Alexia Quadrani of J.P. Morgan has run the numbers and believes that Disney could sign up as many as 50 million customers before the end of 2020, a remarkable estimate considering the service isn’t set to debut until later this year. She goes on to calculate that the service could eventually top 160 million subscribers worldwide.
If Disney were able to attract a customer base of that size, it would put the company on track to challenge reigning champ Netflix (NASDAQ:NFLX), which currently has 139 million subscribers worldwide. Let’s take a look at how Disney could get there and what it could mean for investors.
Image source: Disney.
The House of Mouse has leveraged its acquisitions of Pixar, Marvel, and Lucasfilm to create box office magic, with its movies taking 5 of the top 10 spots in the list of all-time worldwide ticket sales — and each of those was released just in the past three years. Avengers: Infinity War, Black Panther, Incredibles 2, and Ant-Man and the Wasp were among the top-grossing films of 2018, leading Disney to generate more than $7.33 billion in global box office last year, garnering nearly 18% of worldwide ticket sales.
This illustrates the wellspring of hit movies the company has to supply the Disney+ service. And it isn’t stopping there. Disney is creating original series from across its studios, too. Here are a few that have been confirmed:
The first-ever live-action Star Wars series, The Mandalorian
An original series based on Disney Channel’s High School Musical
An animated series based on Pixar’s Monsters, Inc.
A new season of the Star Wars animated series Clone Wars
A live-action version of the animated classic Lady and the Tramp
A live-action Marvel series based on the Norse god of mischief, Loki, starring Tom Hiddleston
A second Star Wars series starring Diego Luna
Avengers: Infinity War generated more than $2 billion in ticket sales. Image source: Disney.
A ready-made audience
Disney has a distinct advantage when it comes to marketing its new service. The company has ongoing relationships with (and likely email addresses for) annual passholders and frequent visitors to its theme parks, members of D23 (the company’s fan club), Disney-branded credit card holders, and travelers on Disney Cruise Lines.

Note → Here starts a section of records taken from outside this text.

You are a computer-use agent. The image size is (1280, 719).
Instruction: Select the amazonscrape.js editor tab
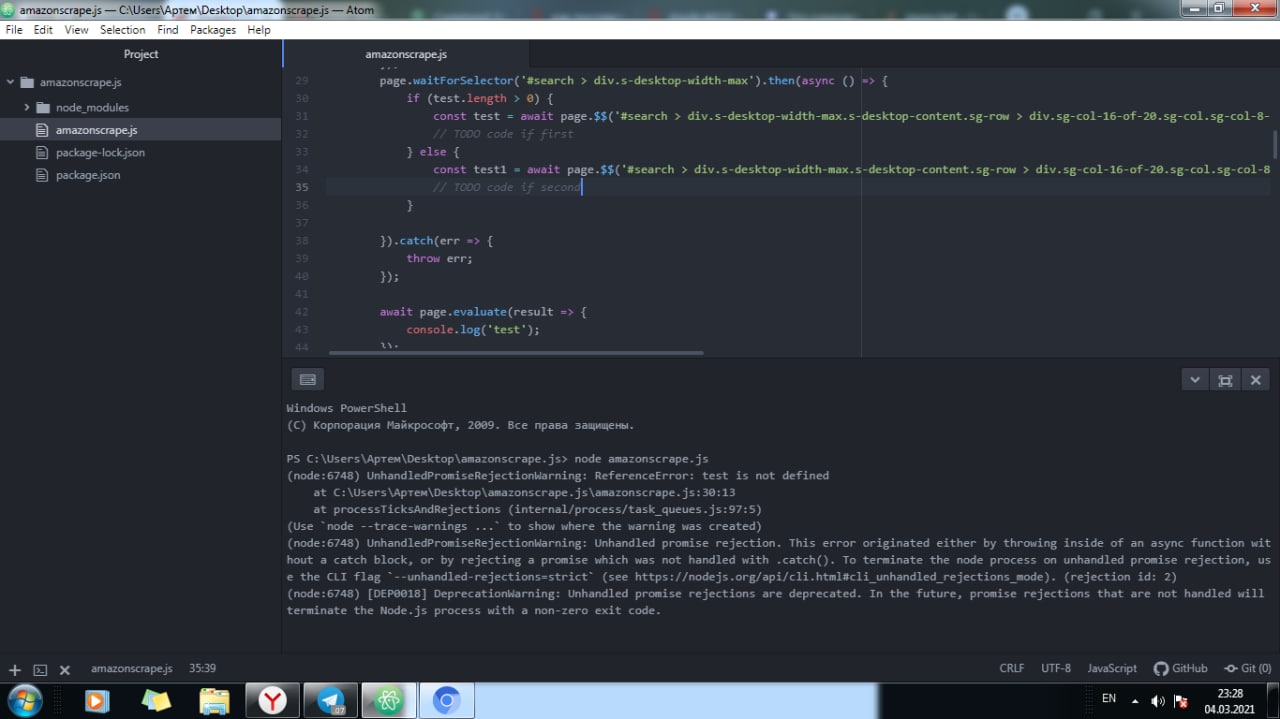click(406, 54)
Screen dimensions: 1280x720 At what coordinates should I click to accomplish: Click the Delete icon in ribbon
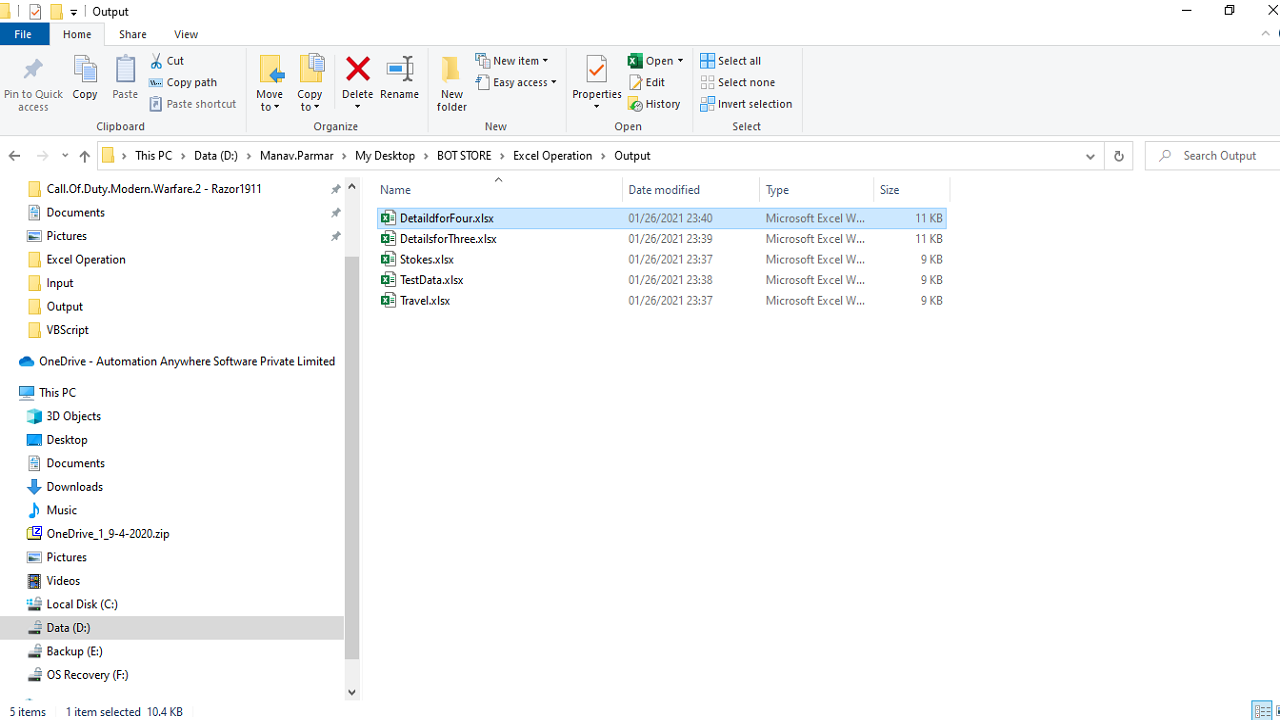(357, 70)

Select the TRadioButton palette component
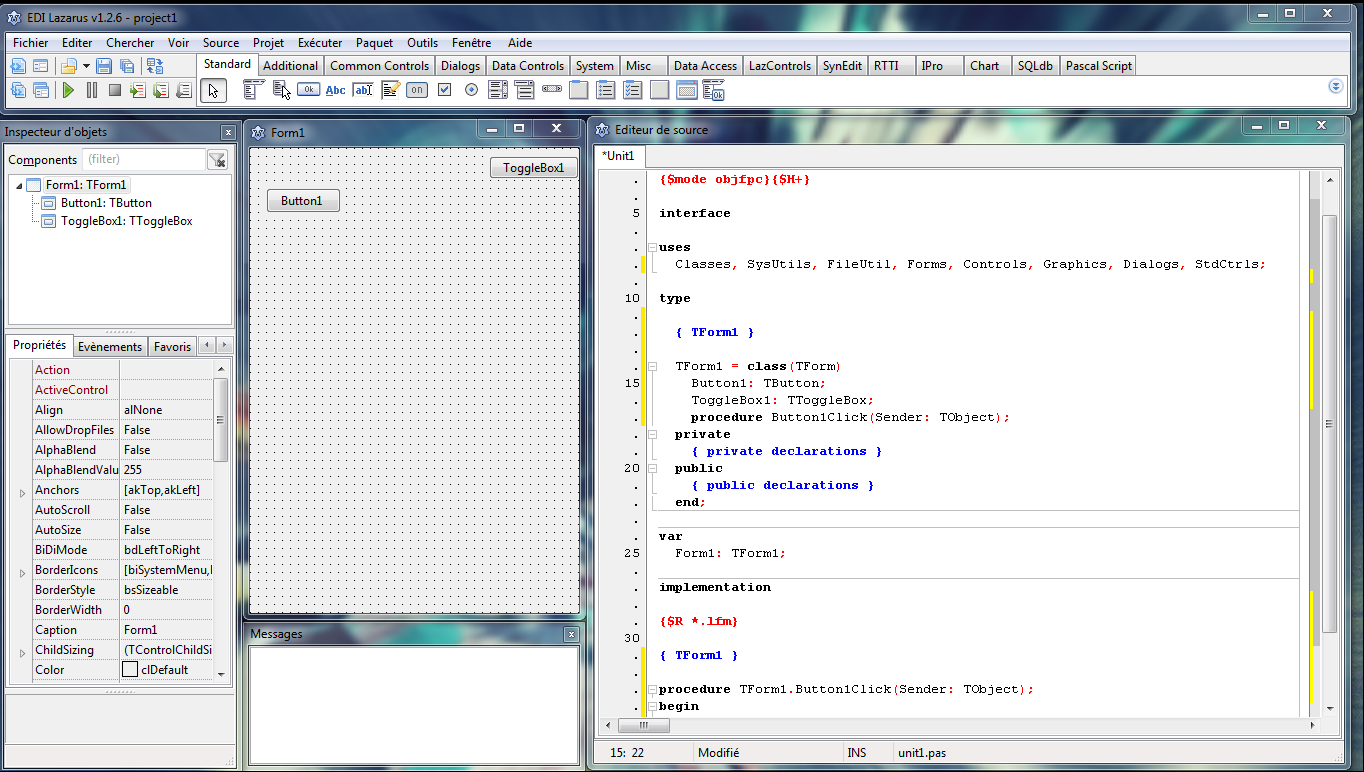point(471,90)
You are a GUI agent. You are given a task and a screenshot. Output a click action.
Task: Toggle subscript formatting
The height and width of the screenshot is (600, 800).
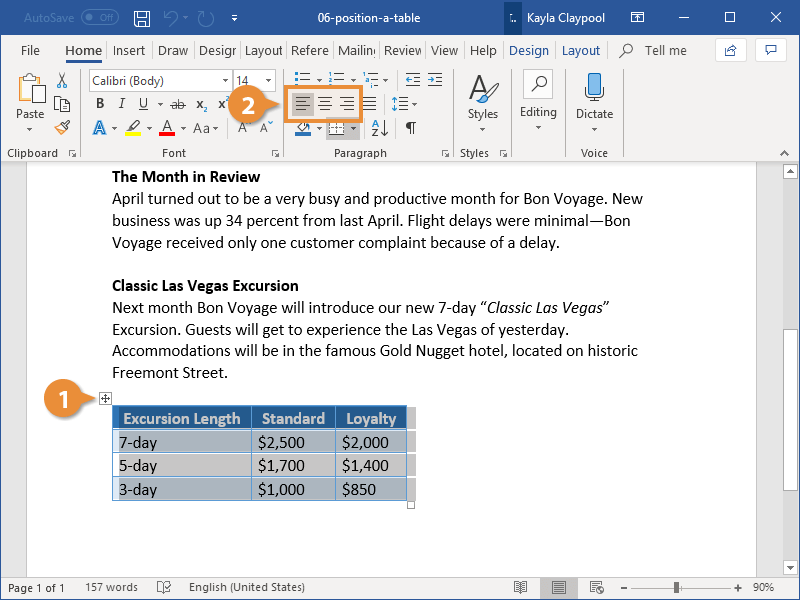pos(201,103)
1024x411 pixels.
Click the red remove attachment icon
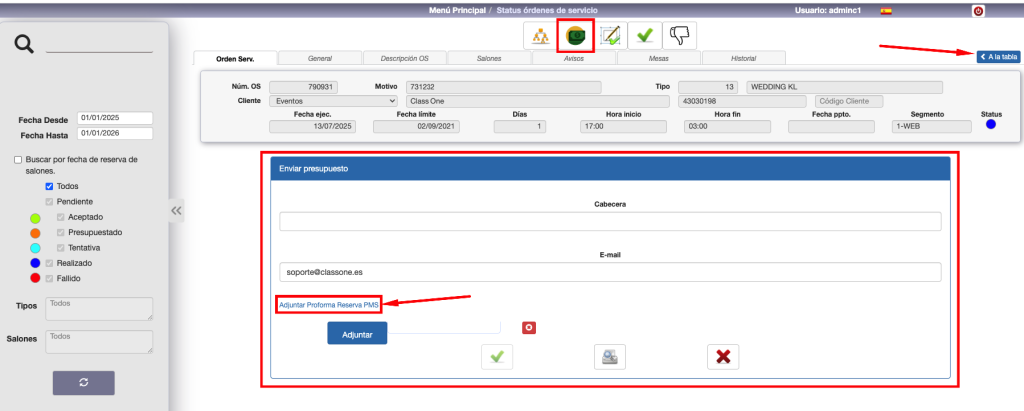tap(529, 327)
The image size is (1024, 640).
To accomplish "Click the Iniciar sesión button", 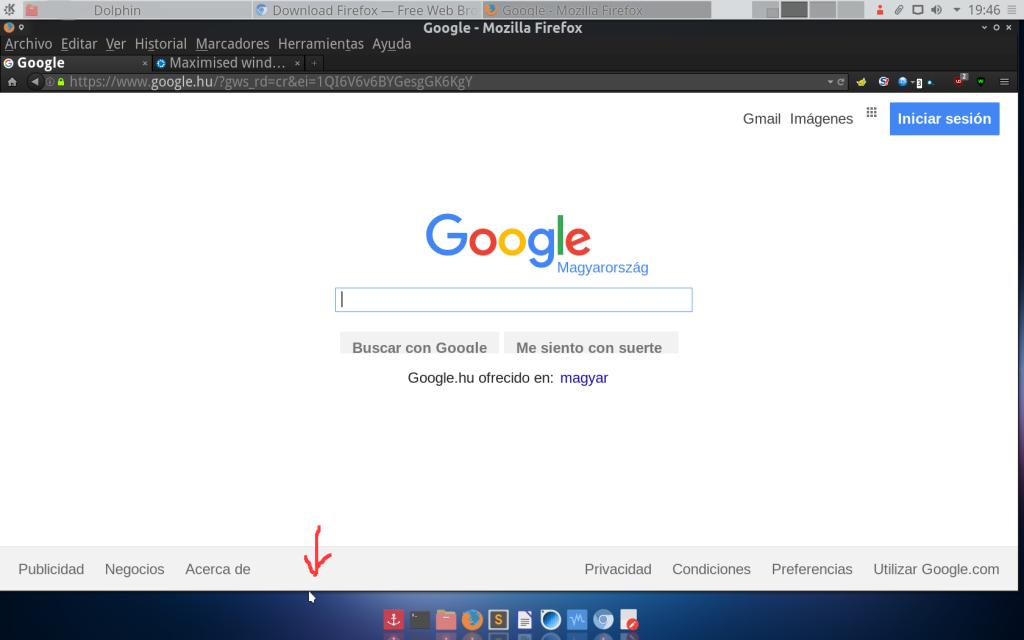I will (x=944, y=118).
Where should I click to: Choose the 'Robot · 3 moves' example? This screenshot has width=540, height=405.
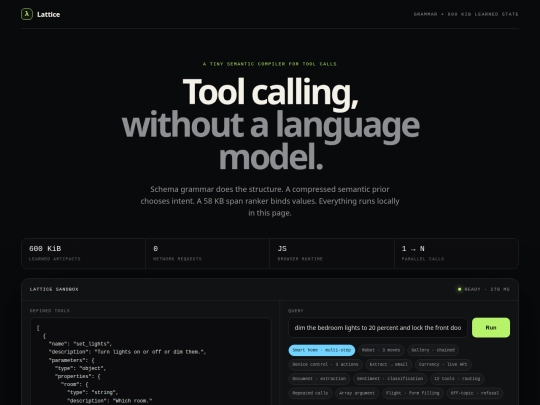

The company can also cross-market to ESPN+ subscribers, as well as those watching Disney’s cable channels and programs on its ABC network. This type of unprecedented access to its target market will help Disney to scale its subscriber base quickly.
Streaming could significantly boost Disney’s revenue
Even with all those potential customers, we don’t yet know what each one could be worth, as Disney has yet to announce a monthly subscription price. During the company’s Q4 2017 conference call, CEO Bob Iger said: “I can say that our plan on the Disney side is to price this substantially below where Netflix is. That is, in part, reflective of the fact that we’ll have substantially less volume.” He went on to say that the company would be looking to “attract as many subs as possible starting out.” The company plans to boost the subscription price as the volume of programming increases.
Iger’s use of the word “substantially” is obviously subjective, but we can make some assumptions to get us close. Netflix’s least expensive plan runs $8.99 per month, and Disney charges $4.99 per month for ESPN+, so that seems like a good starting point.
If Disney were to charge between $4.99 and $6.99 per month (which is arguably substantially lower) and hit 50 million subscribers, that would generate revenue of between $3 billion and $5 billion in the first full year alone. At 160 million subscribers, we’re talking between $9 billion and $13 billion annually. To put that into perspective, Disney produced $59 billion in fiscal 2018. If Disney were to achieve these estimates, it could increase its revenue by between 5% and 7% in the first year and could eventually boost its top line by between 16% and 22%.
While this is all fun with numbers, the most important takeaway is that Disney is one of the few companies with the resources to mount a serious challenge to Netflix. With more than 139 million customers worldwide, the streaming giant is the standard by which all other services — including Disney — will be measured.
Still, if anyone has the brand power and resources to take on Netflix, it would be Disney. We’ll know a lot more about its streaming plans when Disney hosts its investor day on April 11.